Haiku comments on Google DeepMind: An Approach to Technical AGI Safety and Security

Haiku 6 Apr 2025 8:32 UTC
11 points
1
On a first reading of this summary, I take it as a small positive update on the quality of near-term AI Safety thinking at DeepMind. It treads familiar ground and doesn’t raise any major red flags for me.

The two things I would most like to know are:
1. Will DeepMind commit to halting frontier AGI research if they cannot provide a robust safety case for systems that are estimated to have a non-trivial chance of significantly harming humanity?
2. Does the safety team have veto power on development or deployment of systems they deem to be unsafe?
A “yes” to both would be a very positive surprise to me, and would lead me to additionally ask DeepMind to publicly support a global treaty that implements these bare-minimum policies in a way that can be verified and enforced.

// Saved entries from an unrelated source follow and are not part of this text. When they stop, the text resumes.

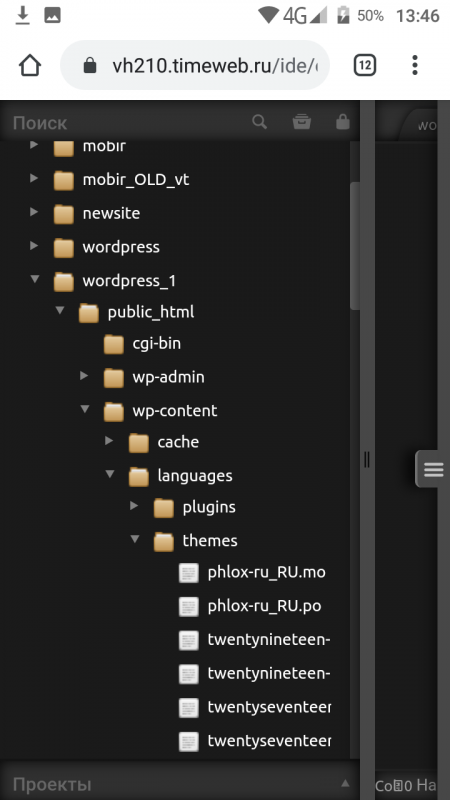This screenshot has height=800, width=450.
Task: Expand the cache folder
Action: point(109,440)
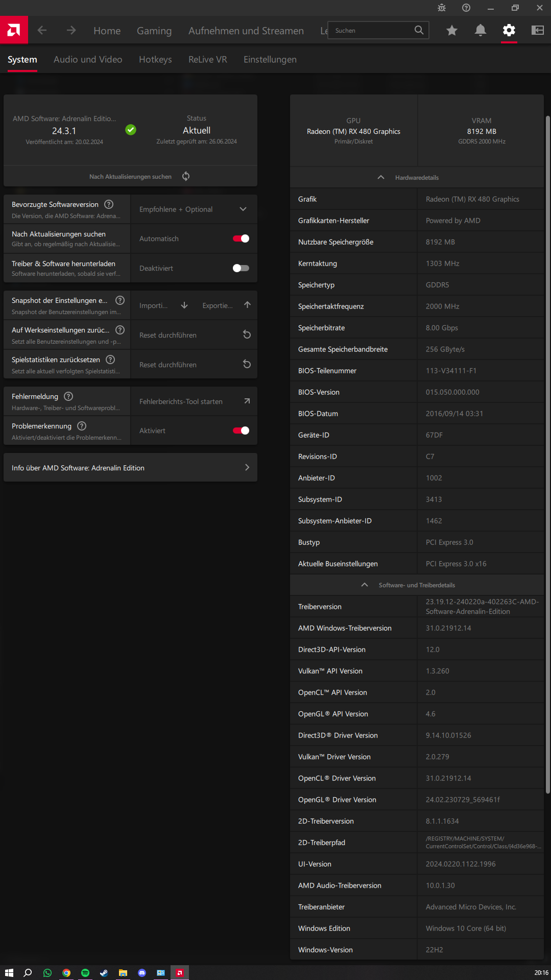551x980 pixels.
Task: Click the Suchen search field
Action: point(373,31)
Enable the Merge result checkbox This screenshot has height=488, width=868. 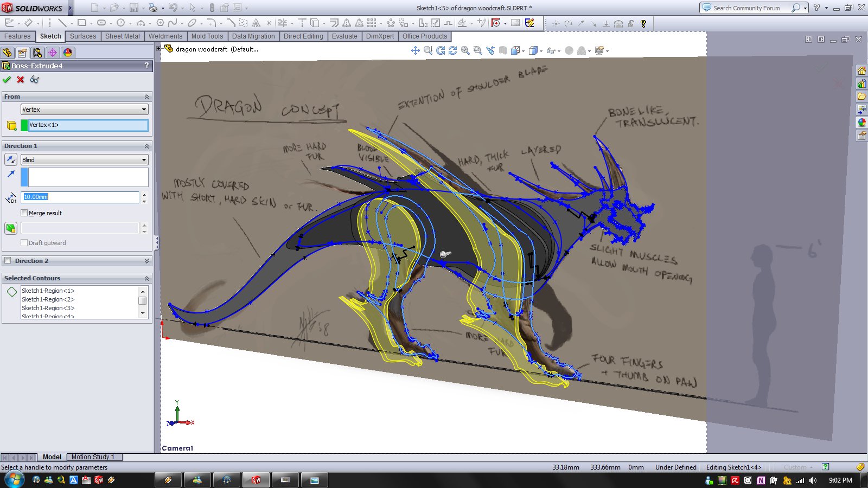[x=24, y=213]
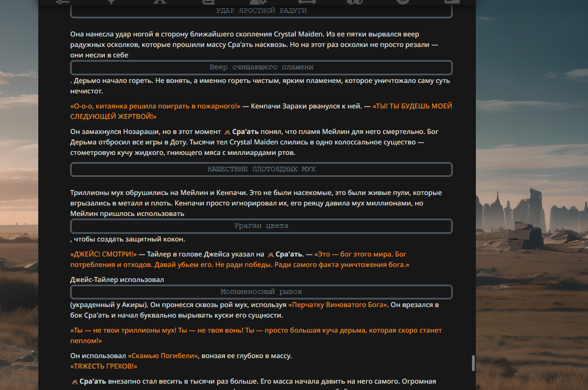Image resolution: width=588 pixels, height=390 pixels.
Task: Click the УДАР ЯРОСТНОЙ РАДУГИ skill box
Action: (261, 10)
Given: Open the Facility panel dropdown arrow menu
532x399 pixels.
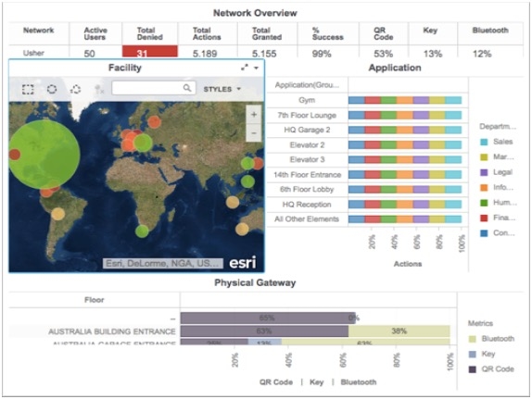Looking at the screenshot, I should click(256, 68).
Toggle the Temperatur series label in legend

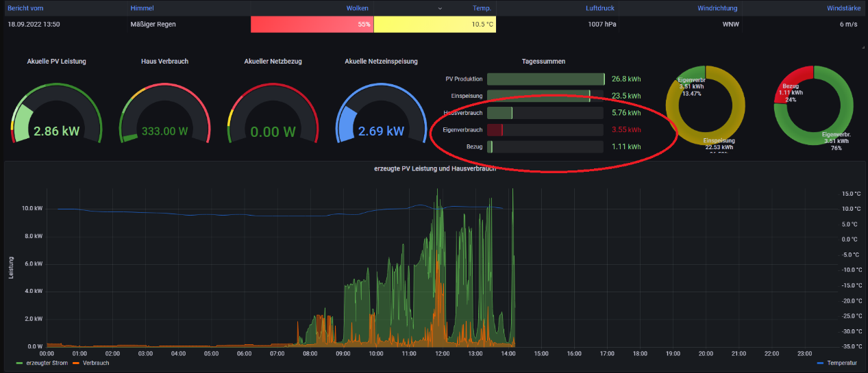coord(842,363)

A “no” to either would mean this work falls under milling behavior, and will not meaningfully contribute toward keeping humanity safe from DeepMind’s own actions.
- ryan_greenblatt 7 Apr 2025 18:40 UTC
  7 points
  3
  Parent
  
  A “no” to either would mean this work falls under milling behavior, and will not meaningfully contribute toward keeping humanity safe from DeepMind’s own actions.
  
  I think it’s probably possible greatly improve safety given a moderate budget for safety and not nearly enough buy in for (1) and (2). (At least not enough buy-in prior to a large incident which threatens to be very costly for the organization.)
  
  Overall, I think high quality thinking about AI safety seems quite useful even if this level of buy-in is unlikely.
  
  (I don’t think this report should update us much about having buy-in needed for (1)/(2), but the fact that it could be published at all in it’s current form is still encouraging.)